§ **Task description**
The entries that follow need to be retyped verbatim.

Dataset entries
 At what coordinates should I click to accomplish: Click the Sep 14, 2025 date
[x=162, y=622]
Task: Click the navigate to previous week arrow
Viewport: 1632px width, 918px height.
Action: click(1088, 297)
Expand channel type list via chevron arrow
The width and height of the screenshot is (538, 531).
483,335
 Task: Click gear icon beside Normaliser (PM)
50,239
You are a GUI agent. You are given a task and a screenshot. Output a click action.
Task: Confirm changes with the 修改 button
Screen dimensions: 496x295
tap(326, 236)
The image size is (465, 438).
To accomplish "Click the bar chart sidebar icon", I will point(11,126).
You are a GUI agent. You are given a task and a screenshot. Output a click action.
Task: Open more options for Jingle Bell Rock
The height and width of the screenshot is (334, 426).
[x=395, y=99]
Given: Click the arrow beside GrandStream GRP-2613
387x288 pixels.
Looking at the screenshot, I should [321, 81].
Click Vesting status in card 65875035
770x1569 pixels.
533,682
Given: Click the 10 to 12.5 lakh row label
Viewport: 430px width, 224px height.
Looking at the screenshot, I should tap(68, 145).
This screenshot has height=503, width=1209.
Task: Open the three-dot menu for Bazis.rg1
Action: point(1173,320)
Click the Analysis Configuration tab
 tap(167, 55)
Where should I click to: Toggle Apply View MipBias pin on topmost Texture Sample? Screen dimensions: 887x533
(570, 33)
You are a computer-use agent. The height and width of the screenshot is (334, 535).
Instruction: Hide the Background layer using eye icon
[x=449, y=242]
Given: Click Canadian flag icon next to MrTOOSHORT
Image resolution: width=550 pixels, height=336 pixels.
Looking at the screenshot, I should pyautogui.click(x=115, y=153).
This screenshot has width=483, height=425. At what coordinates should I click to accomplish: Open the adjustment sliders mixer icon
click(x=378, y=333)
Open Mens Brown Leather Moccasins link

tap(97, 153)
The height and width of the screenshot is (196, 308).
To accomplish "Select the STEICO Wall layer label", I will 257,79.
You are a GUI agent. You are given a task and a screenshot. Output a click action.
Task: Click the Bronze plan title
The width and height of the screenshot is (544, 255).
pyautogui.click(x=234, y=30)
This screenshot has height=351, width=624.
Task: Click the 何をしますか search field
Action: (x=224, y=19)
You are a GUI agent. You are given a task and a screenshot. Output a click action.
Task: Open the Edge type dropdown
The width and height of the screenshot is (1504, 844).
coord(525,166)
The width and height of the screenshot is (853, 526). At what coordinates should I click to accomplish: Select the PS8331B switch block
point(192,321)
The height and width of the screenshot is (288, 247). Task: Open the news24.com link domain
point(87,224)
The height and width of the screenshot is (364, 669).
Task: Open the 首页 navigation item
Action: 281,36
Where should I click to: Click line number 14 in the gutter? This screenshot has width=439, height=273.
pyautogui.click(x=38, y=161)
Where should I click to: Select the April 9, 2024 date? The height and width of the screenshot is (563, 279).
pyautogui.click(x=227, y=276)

§ **Solution**
 At what coordinates should I click to accomplish: Click the Sep 14, 2025 date
[x=162, y=622]
Task: Click the navigate to previous week arrow
Viewport: 1632px width, 918px height.
Action: click(1088, 297)
Expand channel type list via chevron arrow
The width and height of the screenshot is (538, 531).
483,335
 Task: Click gear icon beside Normaliser (PM)
50,239
You are a GUI agent. You are given a task and a screenshot. Output a click action.
Task: Confirm changes with the 修改 button
Screen dimensions: 496x295
tap(326, 236)
The image size is (465, 438).
To accomplish "Click the bar chart sidebar icon", I will point(11,126).
You are a GUI agent. You are given a task and a screenshot. Output a click action.
Task: Open more options for Jingle Bell Rock
The height and width of the screenshot is (334, 426).
[x=395, y=99]
Given: Click the arrow beside GrandStream GRP-2613
387x288 pixels.
Looking at the screenshot, I should [321, 81].
Click Vesting status in card 65875035
770x1569 pixels.
533,682
Given: Click the 10 to 12.5 lakh row label
Viewport: 430px width, 224px height.
Looking at the screenshot, I should tap(68, 145).
This screenshot has height=503, width=1209.
Task: Open the three-dot menu for Bazis.rg1
Action: point(1173,320)
Click the Analysis Configuration tab
 tap(167, 55)
Where should I click to: Toggle Apply View MipBias pin on topmost Texture Sample? Screen dimensions: 887x533
(570, 33)
You are a computer-use agent. The height and width of the screenshot is (334, 535).
Instruction: Hide the Background layer using eye icon
[x=449, y=242]
Given: Click Canadian flag icon next to MrTOOSHORT
Image resolution: width=550 pixels, height=336 pixels.
Looking at the screenshot, I should pyautogui.click(x=115, y=153).
This screenshot has width=483, height=425. At what coordinates should I click to accomplish: Open the adjustment sliders mixer icon
click(x=378, y=333)
Open Mens Brown Leather Moccasins link

tap(97, 153)
The height and width of the screenshot is (196, 308).
To accomplish "Select the STEICO Wall layer label", I will 257,79.
You are a GUI agent. You are given a task and a screenshot. Output a click action.
Task: Click the Bronze plan title
The width and height of the screenshot is (544, 255).
pyautogui.click(x=234, y=30)
This screenshot has height=351, width=624.
Task: Click the 何をしますか search field
Action: (x=224, y=19)
You are a GUI agent. You are given a task and a screenshot. Output a click action.
Task: Open the Edge type dropdown
The width and height of the screenshot is (1504, 844).
coord(525,166)
The width and height of the screenshot is (853, 526). At what coordinates should I click to accomplish: Select the PS8331B switch block
point(192,321)
The height and width of the screenshot is (288, 247). Task: Open the news24.com link domain
point(87,224)
The height and width of the screenshot is (364, 669).
Task: Open the 首页 navigation item
Action: 281,36
Where should I click to: Click line number 14 in the gutter? This screenshot has width=439, height=273.
pyautogui.click(x=38, y=161)
Where should I click to: Select the April 9, 2024 date? The height and width of the screenshot is (563, 279).
pyautogui.click(x=227, y=276)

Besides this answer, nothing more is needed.